DRAM1 enhances the proliferation and metastasis of gastric cancer through the PI3K/AKT/mTOR signaling pathway and energy metabolism.

Gastric cancer (GC) is a prevalent malignant tumor of the digestive system that is often diagnosed at advanced stages owing to inconspicuous early symptoms and a lack of specific examination methods. Effective treatment of advanced stages remains challenging, emphasizing the need for new therapeutic targets. Metabolic reprogramming, a hallmark of tumors, plays a pivotal role in tumor progression, immune evasion, and immune surveillance.
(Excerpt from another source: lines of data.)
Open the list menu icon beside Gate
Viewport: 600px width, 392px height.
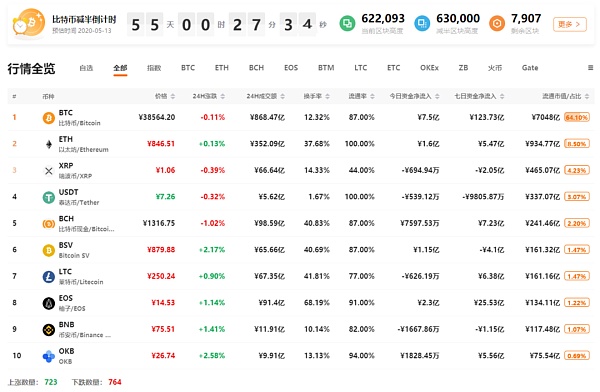click(x=590, y=68)
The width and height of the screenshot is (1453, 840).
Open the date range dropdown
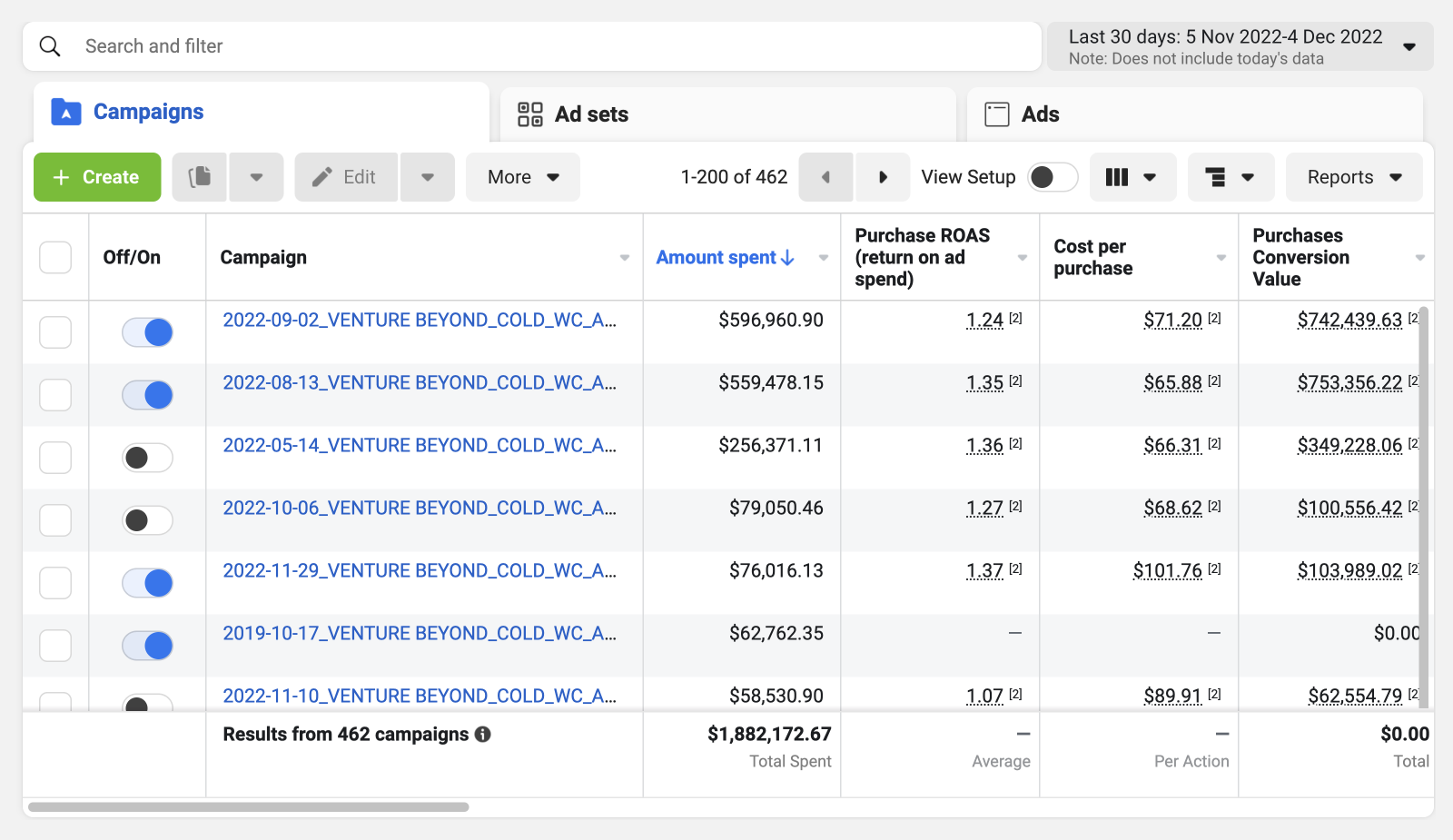pyautogui.click(x=1240, y=46)
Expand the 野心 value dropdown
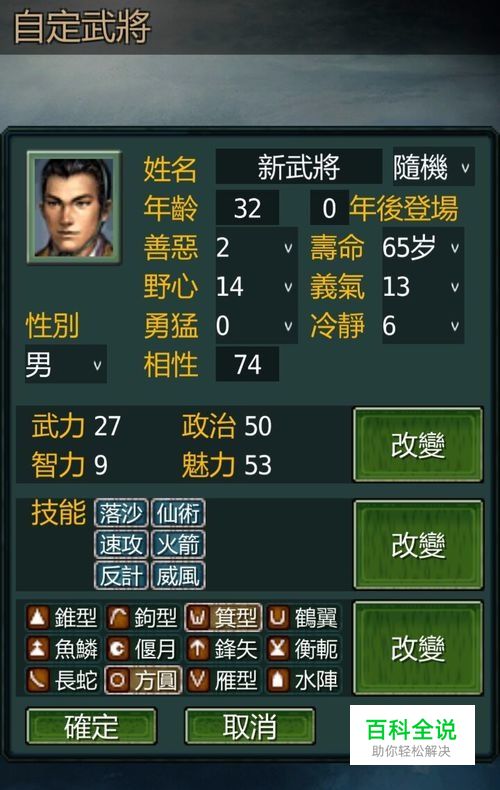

DNA damage-regulated autophagy modulator 1 (DRAM1) encodes a hexameric transmembrane protein that is predominantly located in lysosomes and induces autophagy; however, its mechanism of action in gastric cancer remains unclear. Our study found that elevated DRAM1 expression in patients with GC correlated with survival and prognosis. DRAM1 knockdown suppressed energy metabolism in GC cells through the PI3K/AKT/mTOR signaling pathway, thereby mitigating GC progression. Atorvastatin, a focus of recent tumor research, significantly enhanced apoptosis levels in DRAM1 knockdown GC cells compared to the control group. Therefore, through metabolic reprogramming, DRAM1 may serve as a potential therapeutic target for GC prevention.